The NFL schedule release is dumb

Hooray for the drip feed of mostly inconsequential NFL news!

Hooray for the drip feed of mostly inconsequential NFL news!
Photo: fake images

For anyone who’s ever sat at work thinking, “This meeting could have been an email,” this question is for you: Why are you transfixed by the NFL schedule being released in snippets for an entire week? ?

A sports league whose teams are active one day a week for a third of the year has somehow managed to take over the entire schedule and all of our attention, and it makes no sense to anyone but the league. Good on them for making it seem like what they’re doing in months that don’t end in “ber” or “uary” has any meaning, but what fools are we all to buy into it.
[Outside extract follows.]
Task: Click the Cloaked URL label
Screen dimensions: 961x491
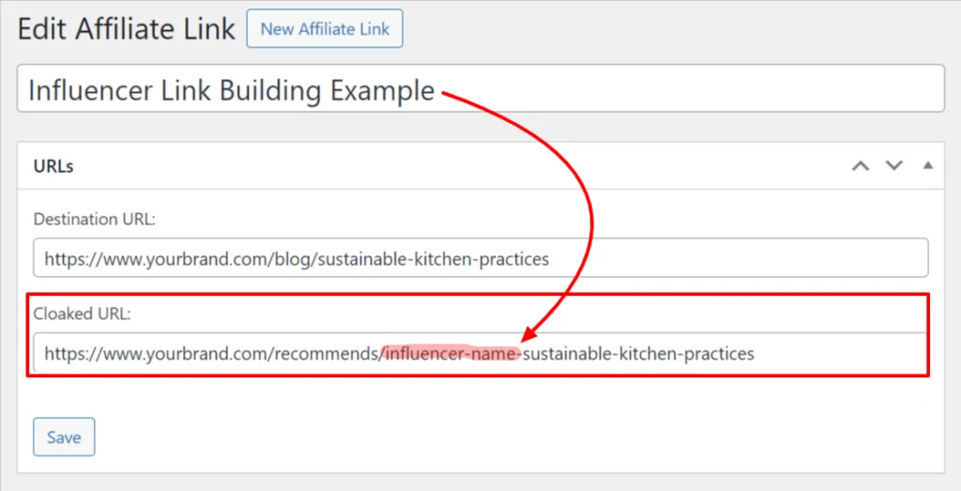Action: tap(82, 315)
It starts out innocently enough, with mini-camps and organized team activities. It’s a long offseason, and it’s good to make sure everyone stays on the same page, keeping fit, all of that. That brings you to training camp, which doesn’t matter in any sport, but consumes, somehow, half the time of the season itself, from the first reporting date to when preseason finally wraps up.
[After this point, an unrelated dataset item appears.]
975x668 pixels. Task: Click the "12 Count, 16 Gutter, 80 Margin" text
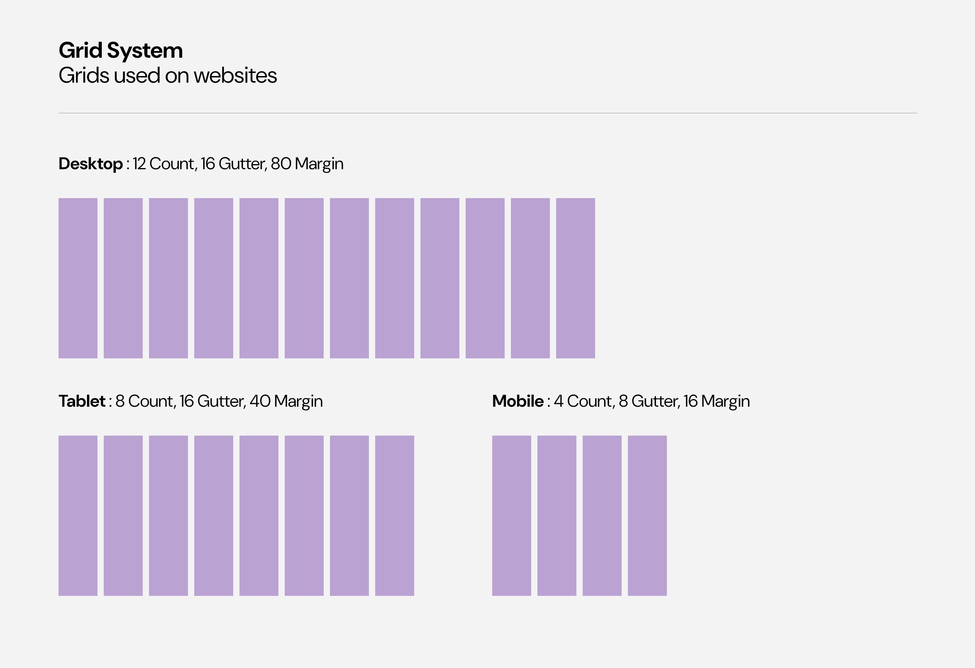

The monster, of course, is the draft, which came out of a smoky hotel ballroom in Philadelphia, where the owners of the Bert Bell-led teams discovered that they could assign players to teams and therefore not have to compete with each other to pay. those players a fair market value, to a three-day jerk-fest on the Las Vegas Strip. People dress up, put on face paint, and pay thousands of dollars in hotels and plane tickets… to see something that could be done in three hours on Zoom if the Vikings didn’t keep getting up for more fries.
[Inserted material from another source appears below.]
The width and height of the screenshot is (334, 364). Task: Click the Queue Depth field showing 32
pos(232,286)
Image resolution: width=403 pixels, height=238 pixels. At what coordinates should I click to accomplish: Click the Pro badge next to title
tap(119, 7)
At least the draft has an unknown element. We already know who’s playing who, home and away, because the NFL schedule is based on a divisional rotation and standings from the previous season. All that remains are the dates, but you already know the dates: you’ll be sitting in front of your TV on Thursday nights, all day on Sunday and Monday nights, because you’re inevitably addicted to this league. They are only leaking some details prior to the release of the full schedule because it gives each of their television partnersthose who put all the money into football, a moment for… shall we say… peacock.

And that’s fine! Enjoy soccer! But you don’t have to worry about this. It might be cool for the Rams and Broncos to get the nickelodeon treatment on Christmas (sort of, anyway: The NFL already gets its players through enough that Christmas is one too many, and that game won’t be as good as the league and Viacom think it is). It may also be something you completely ignore until the full schedule is released.

You don’t need to think about football on May 9, 10, 11, or even the day the full schedule comes out, May 12. You can watch it anytime between then and the end of summer, and it won’t. change. It’s significant if you’re a person who will be traveling to football matches and booking tickets, sure, but even if it’s you, wouldn’t you rather have all the information at once? Instead, you find out about a game or two before Thursday, when the schedule is announced on a televised special for one reason and one reason only: The NFL has its own television channel and there are more than 8,000 hours a year in which nobody plays NFL. football…not that most NFL football is seen on NFL Network.

Actually, they should air the schedule launch show a few more times over the summer. It would help fill some of that time and serve as a reminder of what the schedule is because after four days of nonstop hype, we’ll all have forgotten 99 percent of the NFL schedule for Friday afternoon, because it’s a nonsense to which it is nonsense to pay attention.